What’s old is new again, with Australia’s first fully recycled road being laid in Adelaide city’s south west.
The new road laid on Chatham Street is made entirely from reclaimed asphalt pavement from nearby streets and recycled vegetable oil from local suppliers.
Not only is the new road better for the environment, it’s also 25 per cent stronger than standard asphalt resulting in a longer lasting road. The strong economic case for recycled roads has not gone unnoticed, with many councils across the country trialing new technologies. The City of Adelaide is the first to achieve a 100 per cent recycled road made completely from renewable materials after a push from Council in 2018.

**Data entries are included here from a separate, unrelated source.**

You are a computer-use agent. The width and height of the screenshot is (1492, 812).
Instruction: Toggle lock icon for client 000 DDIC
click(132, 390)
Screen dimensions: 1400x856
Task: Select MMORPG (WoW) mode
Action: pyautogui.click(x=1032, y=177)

Lord Mayor Sandy Verschoor expects the success of this demonstration would pave the way for more recycled roads throughout the city.
“It’s innovative, it’s cost-effective as it can be done at around the same cost as the standard process, and, as we’re recycling our own materials, it’s just great news for the environment,” said the Lord Mayor.
The road was delivered in partnership with Downer who process the asphalt at their plant in Wingfield. The processing involves state-of-the-art machinery and careful testing which equate to a more sustainable solution.
Downer’s General Manager – Pavements, Stuart Billing, said the recycled road can reduce CO2e emissions from production by up to 65 per cent compared to standard asphalt made with virgin materials.
Chatham Street isn’t a one-off exercise either, with other local streets also undergoing an eco-makeover. Little Sturt Street and Little Gilbert Street will be resurfaced with different mixes including 63,158 plastic bags, 2,353 glass bottles and toner from more than 2,880 cartridges, which were originally destined for landfill.
These demonstrations mark the start of an exciting exploration into better ways to utilise renewable materials, and to create a greener and more liveable city.